● What this task involves: Only the lines from the line that contains "Click the 2012 English local elections item" through the final line of the entries below belong in your answer, copied exactly and without pictures.

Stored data
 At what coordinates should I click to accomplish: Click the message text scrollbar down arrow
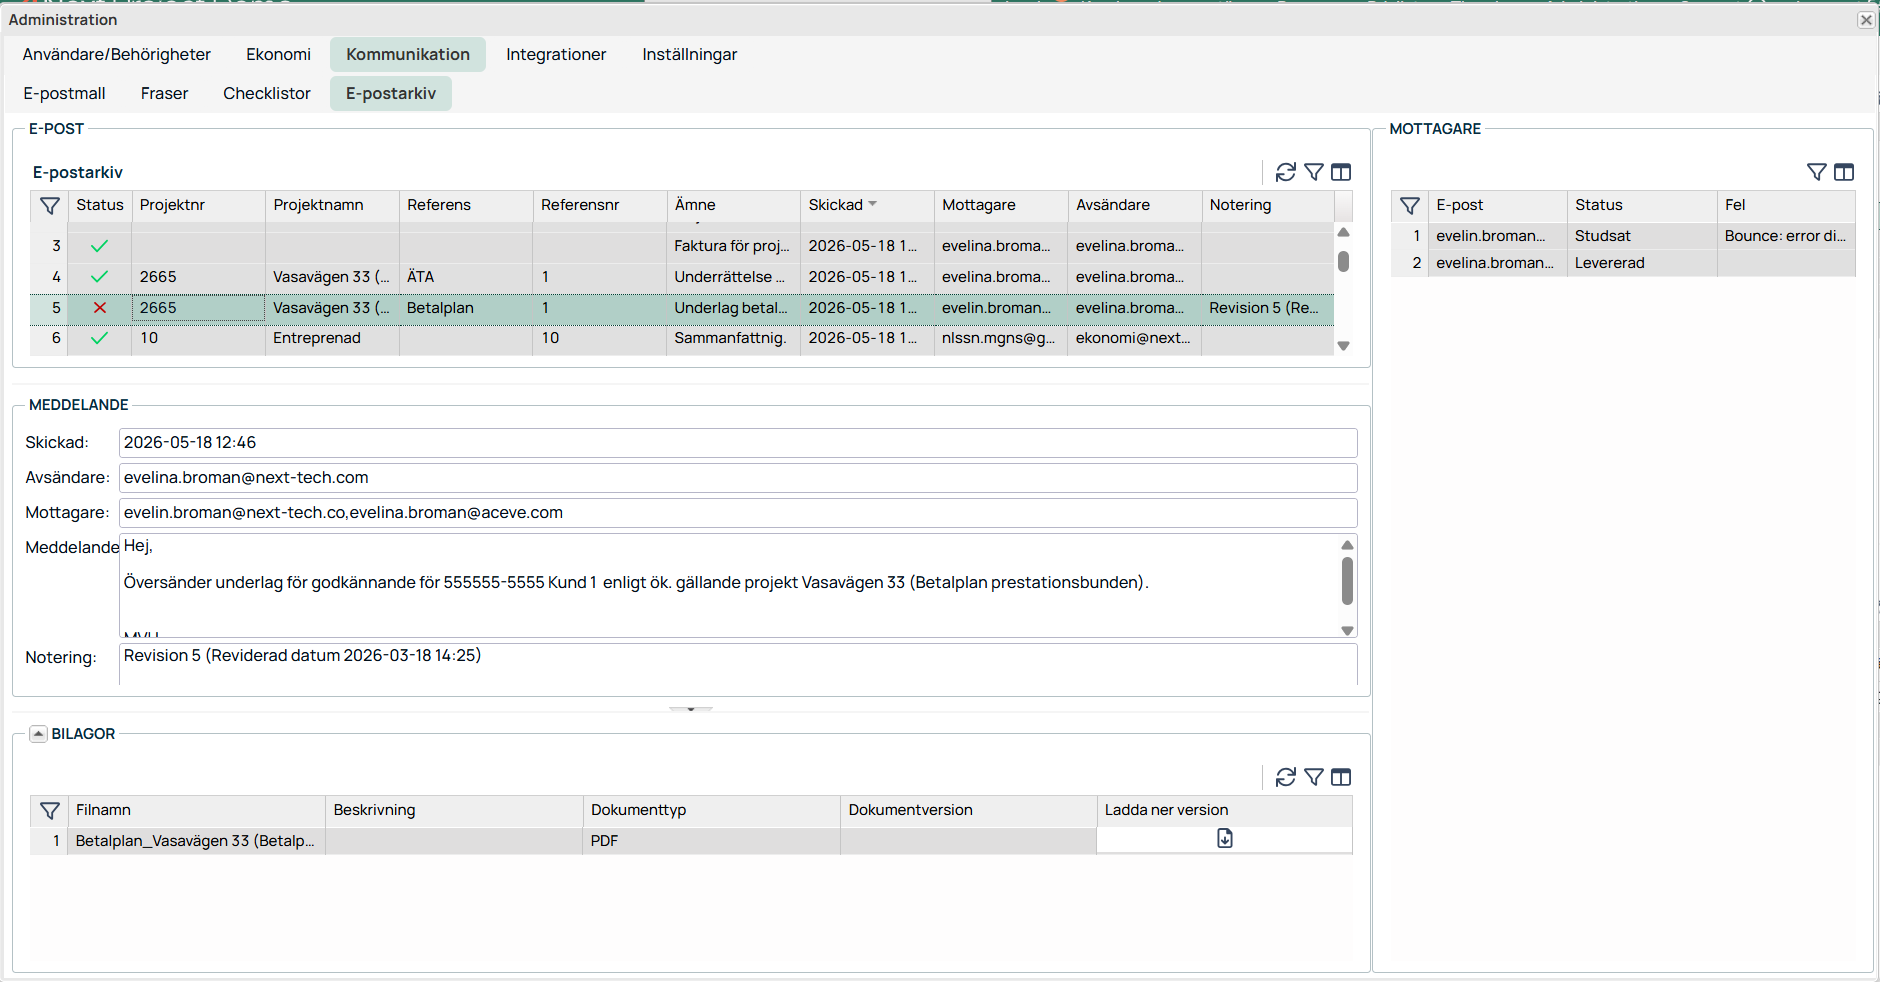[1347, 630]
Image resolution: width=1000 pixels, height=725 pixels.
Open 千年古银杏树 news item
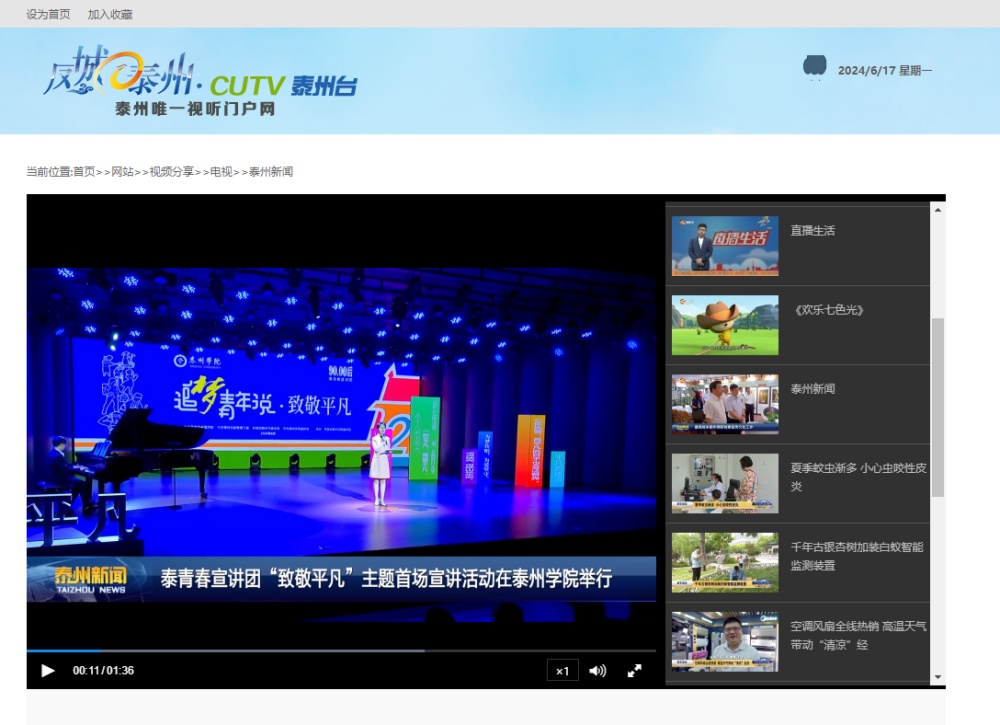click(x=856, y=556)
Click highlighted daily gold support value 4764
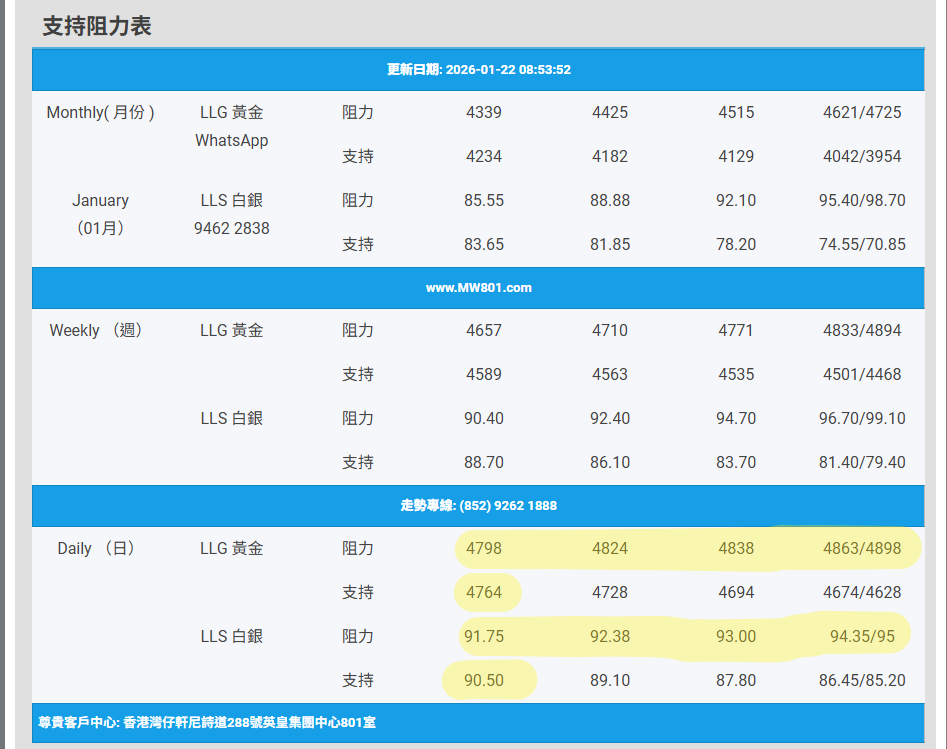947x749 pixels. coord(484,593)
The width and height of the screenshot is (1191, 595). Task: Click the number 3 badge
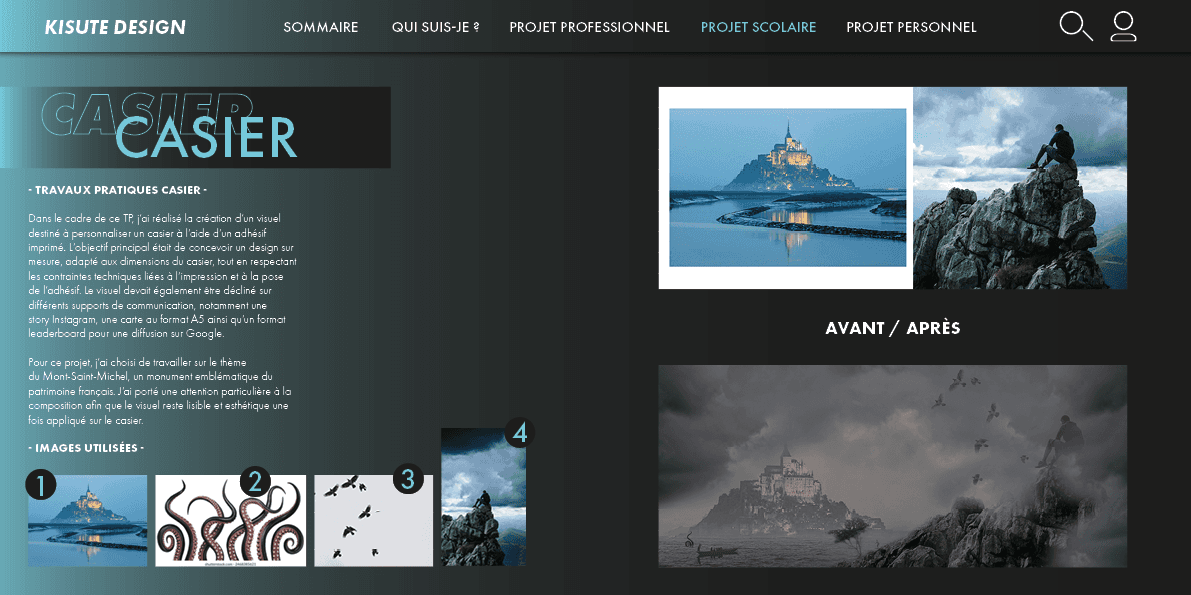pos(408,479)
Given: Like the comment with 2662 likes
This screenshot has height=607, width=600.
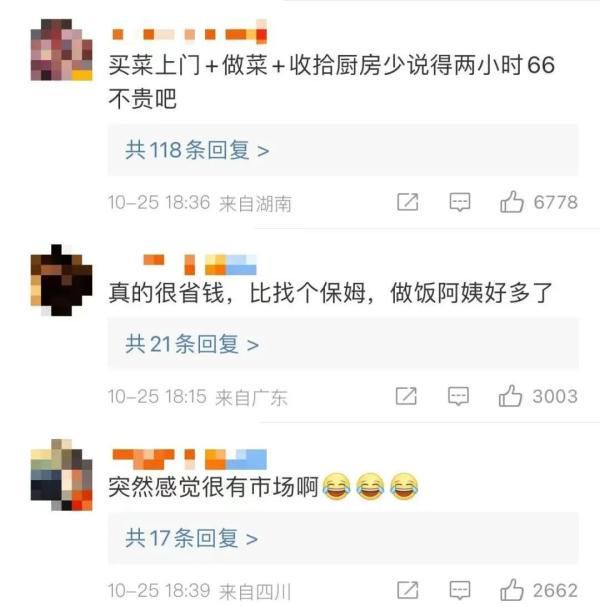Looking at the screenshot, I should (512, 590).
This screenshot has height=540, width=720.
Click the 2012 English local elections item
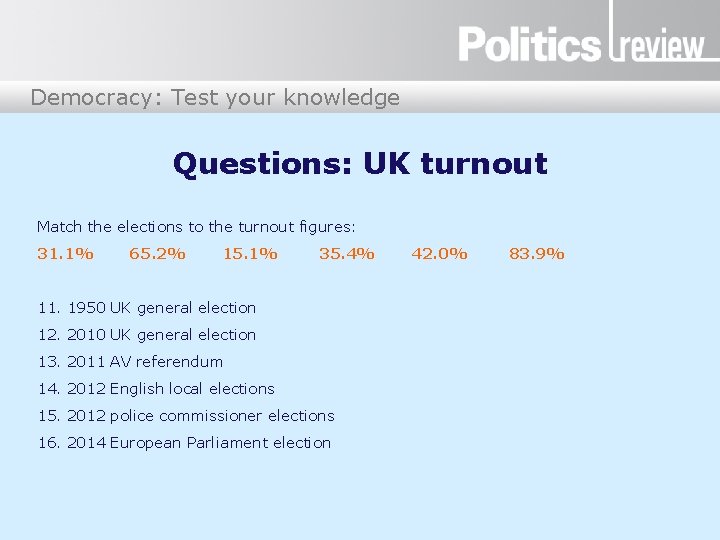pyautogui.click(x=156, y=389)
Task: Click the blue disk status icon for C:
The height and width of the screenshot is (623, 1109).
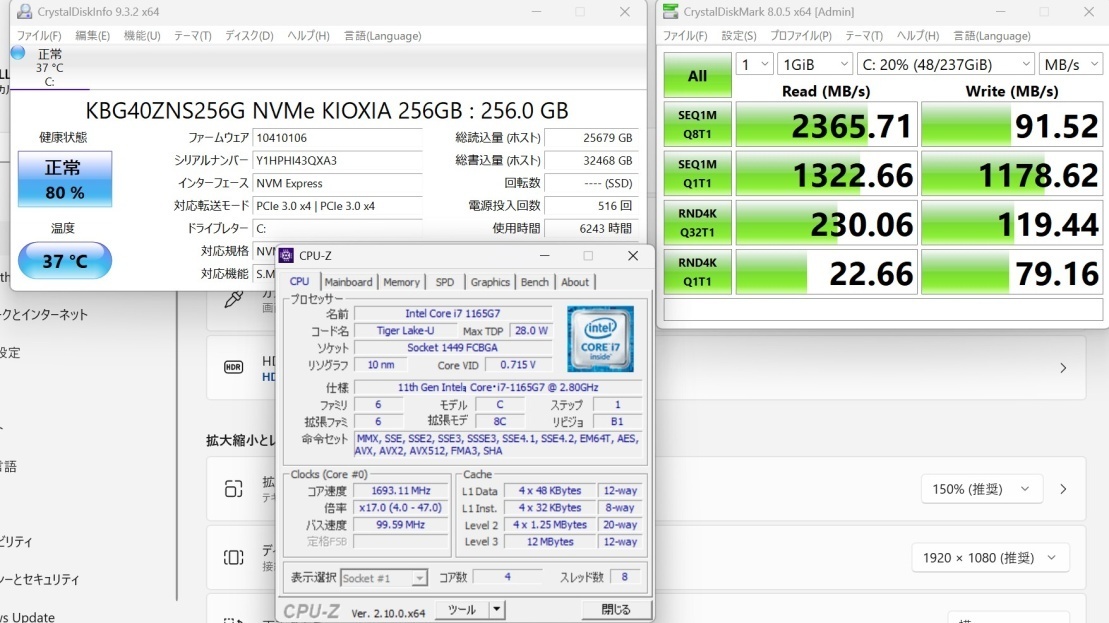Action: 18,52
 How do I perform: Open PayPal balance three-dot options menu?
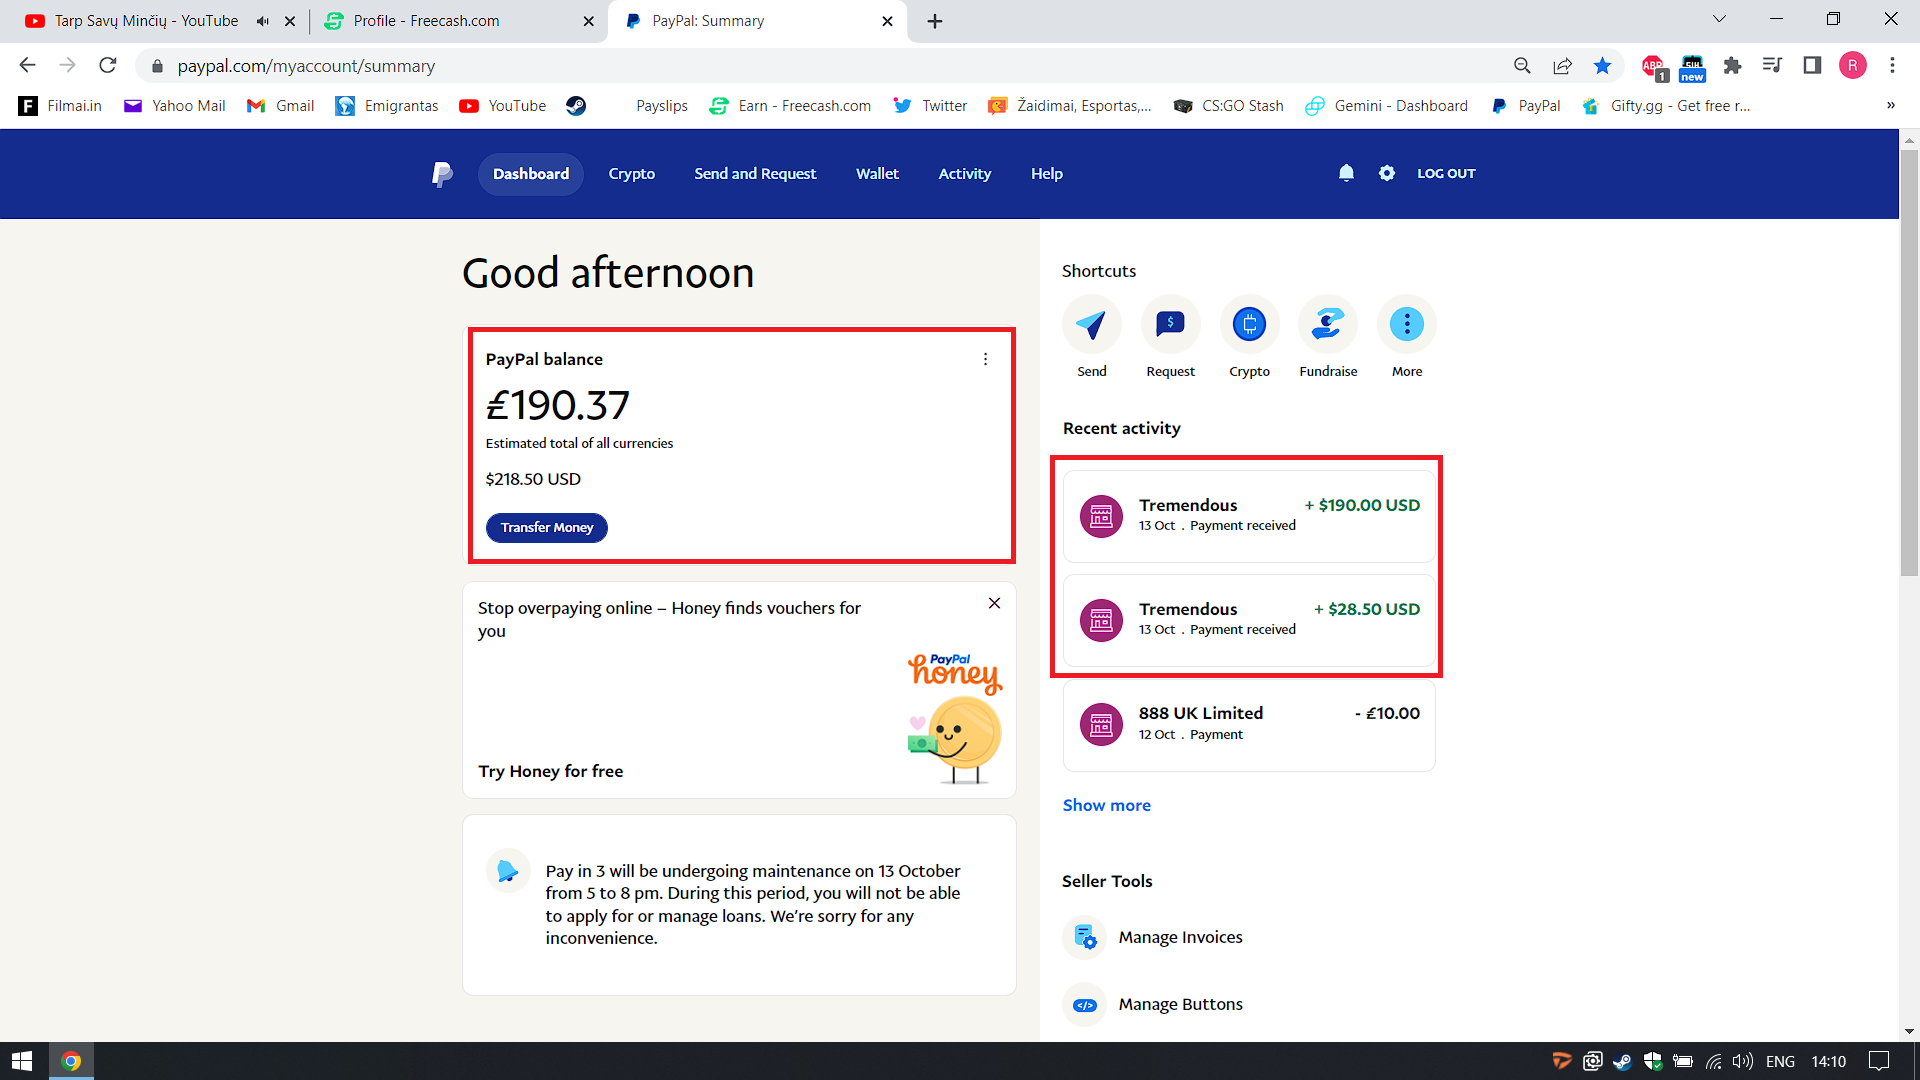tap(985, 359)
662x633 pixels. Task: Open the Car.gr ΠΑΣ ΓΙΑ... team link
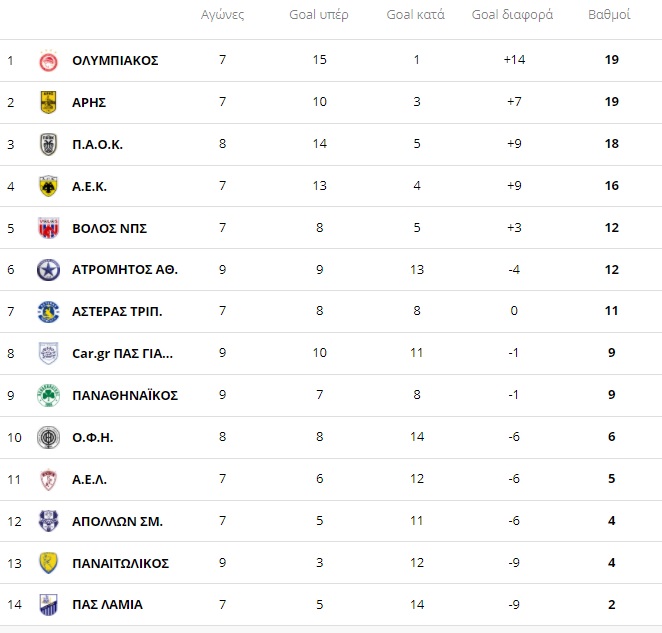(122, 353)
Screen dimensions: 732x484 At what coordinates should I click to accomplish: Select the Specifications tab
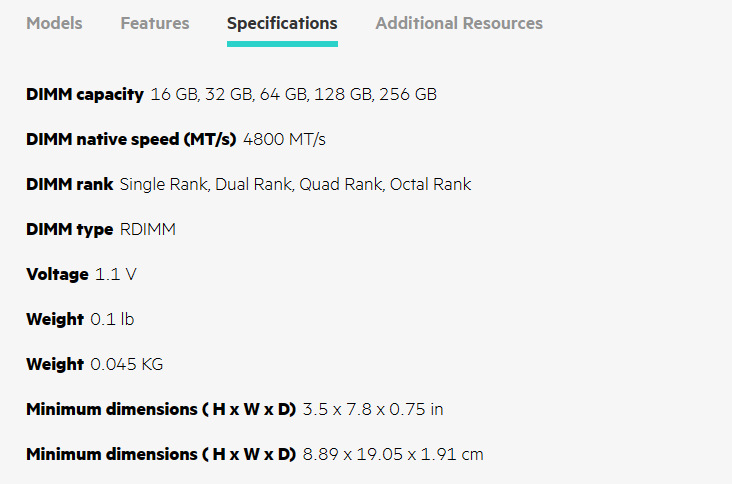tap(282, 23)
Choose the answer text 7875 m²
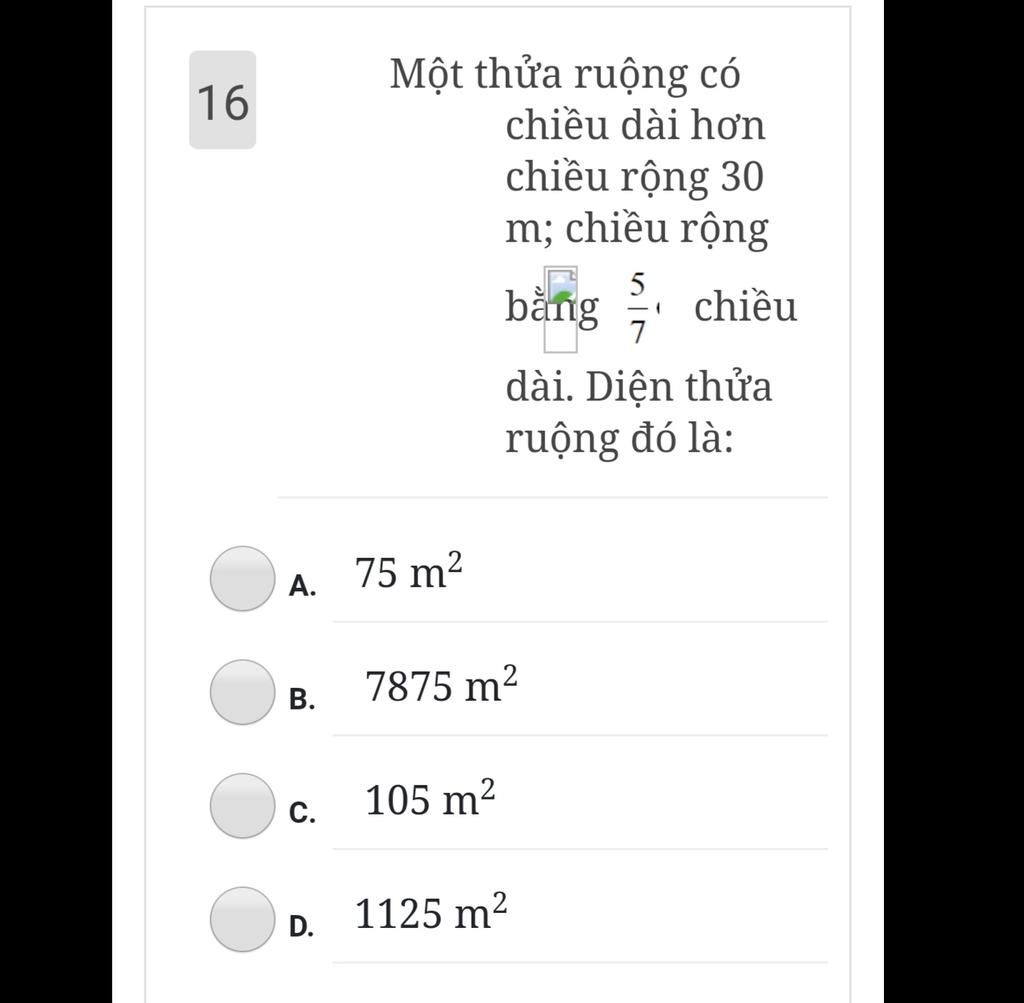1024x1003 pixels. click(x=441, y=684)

● Response to this task:
Click the 2012 English local elections item
pyautogui.click(x=156, y=389)
Task: Click the blue disk status icon for C:
The height and width of the screenshot is (623, 1109).
Action: 18,52
 How do I perform: Open PayPal balance three-dot options menu?
tap(985, 359)
662x633 pixels. Task: Open the Car.gr ΠΑΣ ΓΙΑ... team link
(122, 353)
Screen dimensions: 732x484 At what coordinates should I click to accomplish: Select the Specifications tab
tap(282, 23)
Choose the answer text 7875 m²
1024x1003 pixels. click(x=441, y=684)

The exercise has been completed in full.